Workplace safety, the golden rule?

In the late 1880s gold was discovered in the Gauteng province of South Africa. It was a momentous discovery which led to one of the largest gold rushes in history.

There was plenty of gold in the ground at Gauteng, but it was difficult to extract. Hard, white rock stood in between the prospectors and their fortunes. At the time, the only affordable means of breaking through this ground was to use hard manual labour.

As the years went by, it became increasingly apparent that black workers (largely drawn from the country areas of South Africa) were far more effective to perform this manual labour than their white counterparts.

For a start, the black workers were prepared to work for about one tenth of the salary of the whites. However, it was also significant that the black workers would do something that the white workers were reluctant to do – bear the risk of a terrible disease associated with dust from the mines (which is now known as silicosis).

Interestingly, the fact of the disease – and its terrible consequences – was something which was well known to the miners at the time. The simple fact was, however, that the owners of the mines didn’t want something like this disease getting in the way of their tremendous profit potential. Furthermore, there were no laws requiring adherence to any particular standards of safety – so that, in effect, the workers were left to bear their own risks of this horrible disease.

The answer for the workers – to achieve some type of protection – lay with unionism. Through collective representation (and the potential for strike) in the 1930s the workers had bargaining leverage which they could use to seek some protection for their rights.

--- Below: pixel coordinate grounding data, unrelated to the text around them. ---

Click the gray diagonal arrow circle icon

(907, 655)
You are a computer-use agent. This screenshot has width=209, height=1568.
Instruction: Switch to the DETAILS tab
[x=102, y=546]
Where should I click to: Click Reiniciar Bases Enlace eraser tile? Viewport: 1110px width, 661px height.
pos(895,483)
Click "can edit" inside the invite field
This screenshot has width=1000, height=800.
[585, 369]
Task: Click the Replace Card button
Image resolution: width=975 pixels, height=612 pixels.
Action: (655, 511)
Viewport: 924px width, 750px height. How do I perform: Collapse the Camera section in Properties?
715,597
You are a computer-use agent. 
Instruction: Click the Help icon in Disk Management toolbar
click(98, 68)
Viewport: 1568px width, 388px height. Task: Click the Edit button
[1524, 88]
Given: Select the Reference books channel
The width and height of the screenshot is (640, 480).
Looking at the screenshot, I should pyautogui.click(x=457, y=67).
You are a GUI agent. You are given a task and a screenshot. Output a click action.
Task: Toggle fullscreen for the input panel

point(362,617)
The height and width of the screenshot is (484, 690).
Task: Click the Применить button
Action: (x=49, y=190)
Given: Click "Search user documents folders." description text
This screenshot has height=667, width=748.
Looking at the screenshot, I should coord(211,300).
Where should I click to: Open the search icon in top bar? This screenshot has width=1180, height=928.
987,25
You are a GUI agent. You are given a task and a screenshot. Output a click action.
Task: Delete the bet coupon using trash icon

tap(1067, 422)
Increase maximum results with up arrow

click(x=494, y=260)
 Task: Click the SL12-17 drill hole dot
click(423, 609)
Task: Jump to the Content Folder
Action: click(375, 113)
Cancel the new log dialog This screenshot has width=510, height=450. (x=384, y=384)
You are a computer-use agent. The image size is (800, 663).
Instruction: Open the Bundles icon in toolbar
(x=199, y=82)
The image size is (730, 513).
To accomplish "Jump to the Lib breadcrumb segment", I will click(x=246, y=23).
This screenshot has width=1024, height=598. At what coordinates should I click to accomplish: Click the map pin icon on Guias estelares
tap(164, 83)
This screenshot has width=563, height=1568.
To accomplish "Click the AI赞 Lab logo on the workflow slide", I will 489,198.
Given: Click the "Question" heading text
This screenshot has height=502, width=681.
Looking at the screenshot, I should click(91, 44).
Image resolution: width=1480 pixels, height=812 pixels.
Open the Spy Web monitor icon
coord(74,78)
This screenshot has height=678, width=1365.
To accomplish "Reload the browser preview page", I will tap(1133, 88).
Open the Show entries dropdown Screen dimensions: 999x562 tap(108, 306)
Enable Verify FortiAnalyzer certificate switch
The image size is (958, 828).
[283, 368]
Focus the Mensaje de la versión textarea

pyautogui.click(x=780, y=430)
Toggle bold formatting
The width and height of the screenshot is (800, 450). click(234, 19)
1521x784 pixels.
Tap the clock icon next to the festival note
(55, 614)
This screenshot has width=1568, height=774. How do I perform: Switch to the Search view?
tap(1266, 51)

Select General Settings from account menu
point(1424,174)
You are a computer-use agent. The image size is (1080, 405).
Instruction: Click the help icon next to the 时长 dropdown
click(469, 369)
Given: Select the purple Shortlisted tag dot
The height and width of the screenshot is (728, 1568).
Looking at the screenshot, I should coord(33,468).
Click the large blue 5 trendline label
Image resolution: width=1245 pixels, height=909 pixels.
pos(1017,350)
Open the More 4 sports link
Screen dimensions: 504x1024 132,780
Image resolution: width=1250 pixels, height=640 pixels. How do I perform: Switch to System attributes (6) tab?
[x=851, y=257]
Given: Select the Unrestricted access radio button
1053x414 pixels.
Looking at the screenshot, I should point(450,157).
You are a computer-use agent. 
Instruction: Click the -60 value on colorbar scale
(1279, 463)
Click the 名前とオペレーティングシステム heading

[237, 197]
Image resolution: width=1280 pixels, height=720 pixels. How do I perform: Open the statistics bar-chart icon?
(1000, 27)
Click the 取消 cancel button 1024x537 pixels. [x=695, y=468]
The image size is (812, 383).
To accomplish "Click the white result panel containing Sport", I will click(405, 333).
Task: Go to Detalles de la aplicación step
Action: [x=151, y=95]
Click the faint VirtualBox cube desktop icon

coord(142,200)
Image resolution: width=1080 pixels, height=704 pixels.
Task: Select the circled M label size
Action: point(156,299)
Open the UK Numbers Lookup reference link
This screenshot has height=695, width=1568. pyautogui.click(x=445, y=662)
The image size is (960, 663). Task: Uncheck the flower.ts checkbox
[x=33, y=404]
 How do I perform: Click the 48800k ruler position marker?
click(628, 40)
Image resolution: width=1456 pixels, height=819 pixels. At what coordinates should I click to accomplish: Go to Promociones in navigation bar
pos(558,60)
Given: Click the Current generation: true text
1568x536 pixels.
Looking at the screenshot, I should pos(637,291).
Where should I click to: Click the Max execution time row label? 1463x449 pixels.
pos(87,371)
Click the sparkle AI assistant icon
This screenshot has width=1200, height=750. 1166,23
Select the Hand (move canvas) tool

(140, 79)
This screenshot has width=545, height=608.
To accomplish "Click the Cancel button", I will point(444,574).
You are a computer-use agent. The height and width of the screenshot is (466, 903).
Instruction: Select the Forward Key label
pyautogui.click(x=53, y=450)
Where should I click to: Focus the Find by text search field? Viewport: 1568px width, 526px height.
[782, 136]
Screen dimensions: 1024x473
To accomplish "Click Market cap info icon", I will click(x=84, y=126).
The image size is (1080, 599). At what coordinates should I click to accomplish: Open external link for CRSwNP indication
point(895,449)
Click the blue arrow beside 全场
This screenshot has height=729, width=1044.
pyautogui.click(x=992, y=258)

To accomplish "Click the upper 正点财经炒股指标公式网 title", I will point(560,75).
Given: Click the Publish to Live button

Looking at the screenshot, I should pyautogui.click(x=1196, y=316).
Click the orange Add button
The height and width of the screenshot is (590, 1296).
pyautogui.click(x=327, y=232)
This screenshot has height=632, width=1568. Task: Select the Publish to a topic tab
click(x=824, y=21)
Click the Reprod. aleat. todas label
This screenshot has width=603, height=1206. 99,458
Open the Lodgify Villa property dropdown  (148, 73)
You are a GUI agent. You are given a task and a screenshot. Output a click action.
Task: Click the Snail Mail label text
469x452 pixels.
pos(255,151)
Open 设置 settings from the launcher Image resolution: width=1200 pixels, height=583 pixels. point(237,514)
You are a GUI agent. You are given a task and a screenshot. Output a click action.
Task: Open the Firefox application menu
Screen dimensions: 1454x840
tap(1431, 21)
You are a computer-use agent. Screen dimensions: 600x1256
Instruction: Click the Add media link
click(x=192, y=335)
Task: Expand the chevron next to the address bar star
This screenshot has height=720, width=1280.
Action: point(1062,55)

In itself, this was not unusual for the time. Precisely the same scenario had unfolded during the construction of the Hoover Dam in Nevada in the 1930s. In fact, one could even argue that similar health and safety issues underpinned the great union activities in New Zealand through the 1950s.

The South African miners were not, however, going to be knocked over that easily. Helpfully, the South African Government outlawed unions for black workers – something of a precursor to the apartheid laws which were introduced in the late 1940s. Without union protection, the workers were left with no safety protections at all.

This short (but I hope colourful) history of the development of an awareness of health and safety – and laws to protect it – is intended to offer a nice contrast to the society in which New Zealand employees now work. Far from being exposed to the horrible risks of disease such as silicosis, workers in New Zealand are given broad protections – which, as a recent case illustrates, may have caused some employees to take a step too far.

The decision in Wright v Tie Rack Stores Ltd (Unreported, Employment Relations Authority, 21 May 2004) concerned an employee who worked in a men’s apparel store. Mrs Wright was a Manager/sales person whose job involved selling men’s shirts and ties.

From time to time, the store would have a sale, which involved putting trestle tables outside the shop front – and loading them with shirts and ties. Moving the tables was a task that required shifting the trestles about half a metre – and loading and unloading the clothing that was displayed on top.

Wright said that, when moving tables as part of the sale, she turned over her heel and hurt her back. She said that she was in pain, and subsequently took time off work.

In early August she compiled a letter which she raised several health and safety issues including, amongst other things, the moving of the trestle tables. It seems that she was not satisfied with her employer’s reaction to this letter, and saw fit to contact an OSH inspector.

The employer’s response was curious. It issued a memorandum to all staff which – on any view – was intended to be tongue in cheek.

Amongst other things, the employer said that a worker had kindly asked OSH to help the company with the safety of its working environment. He thanked the person for risking their safety and putting themselves in danger by being in one of their stores prior to the implementation of OSH’s advice.

The employer went on to say that OSH had pointed out a “danger area” involving the shifting of trestle tables. He spelt out (in laborious detail) the step by step procedure that a worker should follow when moving shirts, ties and a trestle table the required half metre.

Wright said that she was “devastated to be humiliated” by the issue of this memorandum to her colleagues – and immediately resigned from her work. She claimed that she had been constructively dismissed.

The Employment Relations Authority had little time for Wright’s claim. Whilst it acknowledged that the employer’s memorandum was perhaps not issued in the best of taste, it was unable to conclude that Wright had no other option but to resign from that point. Amongst other things, it was noted that had Wright contacted her employer prior to resigning the matter could have been “sorted out”.


Against the terrible background of the development of health and safety worldwide, this case illustrates how petty and inconsequential safety matters will not be regarded as grounds for resignation from work. Far from being similar to a case of silicosis in the mines of Gauteng, this issue arising out of shifting a table a half metre did not amount to a serious workplace issue.